Non c’è adolescente, addirittura bambino, che non passi la giornata “attaccato” al suo telefonino. Sanno tutto, vedono tutto, anche se non sono direttamente sui social (quei pochi, perché molti già a sei anni scorrazzano sulla rete), di fronte a padri e madri, a nonni e zie, completamente indifferenti. Davanti a questo baratro cosa ha fatto Giorgia Meloni? “Chi sbaglia, via il telefonino”, ha intimato. Se non ci pensano mamma e papà, ci pensa la premier. E ha ragione. Purtroppo, la rete italiana è lo specchio rovesciato della decadenza civile e morale di una società allo sbando. Ciò che interessa al pubblico italiano è lo scandalo, soprattutto se sessuale ed economico. Sesso e soldi.

A pagare l’irresponsabilità e la mancata emancipazione digitale sono i giovani e i giovanissimi, ma le responsabilità sono in alto.

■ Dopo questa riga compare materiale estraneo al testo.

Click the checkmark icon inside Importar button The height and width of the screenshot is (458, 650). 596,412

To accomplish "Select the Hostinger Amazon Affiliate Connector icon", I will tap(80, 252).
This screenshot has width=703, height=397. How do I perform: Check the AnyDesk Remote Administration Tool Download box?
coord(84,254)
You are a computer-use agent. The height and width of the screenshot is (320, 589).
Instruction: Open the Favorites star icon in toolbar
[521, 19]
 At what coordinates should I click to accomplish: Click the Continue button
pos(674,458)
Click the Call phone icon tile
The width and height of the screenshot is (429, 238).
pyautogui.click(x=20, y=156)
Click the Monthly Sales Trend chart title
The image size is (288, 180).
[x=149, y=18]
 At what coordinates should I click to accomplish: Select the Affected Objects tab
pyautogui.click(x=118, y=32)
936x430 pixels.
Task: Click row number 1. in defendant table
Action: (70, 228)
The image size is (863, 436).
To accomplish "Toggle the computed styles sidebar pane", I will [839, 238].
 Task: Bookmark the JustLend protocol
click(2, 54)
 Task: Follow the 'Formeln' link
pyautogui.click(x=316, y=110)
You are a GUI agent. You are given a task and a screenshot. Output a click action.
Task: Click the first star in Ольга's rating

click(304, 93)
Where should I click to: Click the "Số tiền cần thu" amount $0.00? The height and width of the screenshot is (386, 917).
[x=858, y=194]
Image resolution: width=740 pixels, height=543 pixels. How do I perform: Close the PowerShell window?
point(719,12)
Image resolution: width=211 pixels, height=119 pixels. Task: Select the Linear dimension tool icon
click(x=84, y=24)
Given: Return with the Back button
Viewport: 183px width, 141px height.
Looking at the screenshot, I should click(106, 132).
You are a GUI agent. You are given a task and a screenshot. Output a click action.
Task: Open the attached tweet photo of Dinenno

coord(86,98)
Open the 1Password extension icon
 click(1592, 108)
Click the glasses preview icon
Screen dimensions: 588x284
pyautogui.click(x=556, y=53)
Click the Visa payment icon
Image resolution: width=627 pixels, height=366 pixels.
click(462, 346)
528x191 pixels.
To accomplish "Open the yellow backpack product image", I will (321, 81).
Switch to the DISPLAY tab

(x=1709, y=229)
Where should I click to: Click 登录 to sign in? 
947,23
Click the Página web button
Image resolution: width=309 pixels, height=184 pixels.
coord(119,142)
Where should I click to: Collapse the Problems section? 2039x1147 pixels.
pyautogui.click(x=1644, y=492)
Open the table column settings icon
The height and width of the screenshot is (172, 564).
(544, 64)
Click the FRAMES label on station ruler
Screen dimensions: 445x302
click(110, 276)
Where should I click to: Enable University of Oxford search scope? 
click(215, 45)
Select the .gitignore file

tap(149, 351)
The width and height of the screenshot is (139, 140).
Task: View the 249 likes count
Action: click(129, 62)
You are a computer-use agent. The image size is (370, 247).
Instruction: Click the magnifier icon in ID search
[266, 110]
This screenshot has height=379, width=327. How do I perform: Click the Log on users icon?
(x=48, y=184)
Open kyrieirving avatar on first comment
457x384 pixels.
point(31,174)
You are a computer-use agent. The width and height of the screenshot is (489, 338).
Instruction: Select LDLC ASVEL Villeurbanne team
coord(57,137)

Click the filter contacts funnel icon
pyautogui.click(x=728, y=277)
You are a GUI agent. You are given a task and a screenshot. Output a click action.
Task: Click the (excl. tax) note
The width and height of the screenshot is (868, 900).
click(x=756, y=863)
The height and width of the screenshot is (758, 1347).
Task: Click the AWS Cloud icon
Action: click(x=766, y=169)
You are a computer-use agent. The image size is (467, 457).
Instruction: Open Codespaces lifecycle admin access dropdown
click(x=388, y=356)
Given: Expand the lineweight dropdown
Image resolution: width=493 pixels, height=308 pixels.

Sono in quella parte dell’editoria e dell’informazione che ha scelto elettivamente i “cold case” per fare audience e cassetta, rilanciando una galleria di mostri e di orchi, di vittime e di martoriate, di gialli e di investigazioni, che hanno creato un genere e un business. I giovani hanno capito che oggi per avere successo non serve studiare, imparare le lingue e laurearsi. Serve uccidere. E dal giorno dopo sei sparato su tutti i media, passi dal nulla ad avere un posto di “tutto pregio” nella società. Certo, ergastoli a gogò, punizioni come unico linguaggio e una volta questo era il terreno di battaglia della sinistra, il garantismo, ma oggi le restrizioni sono considerate necessarie.

Purtroppo il femminismo e il progressismo, e quella marea di presunte e presunti emancipati che credono di aver rotto i cordoni con il passato, si nascondono ed evitano il confronto pur di non cedere. Perché non basteranno punizioni, galera e perfino lo spauracchio della castrazione chimica al primo cenno. La fine di tutto questo è culturale, non passa soltanto per la messa al bando del computer, dei social e del cellulare, ma per il rifiorire della cultura dilaniata dalla cancel culture e dal politicamente corretto. E quando si dice “italiana” bisogna pensare ai tanti stranieri che hanno invaso il Paese, che succhiano risorse in modo impressionante e che costituiscono la piaga nella piaga, sia per i legami con l’illegalità di origine e sia per l’impossibilità di una integrazione corretta. 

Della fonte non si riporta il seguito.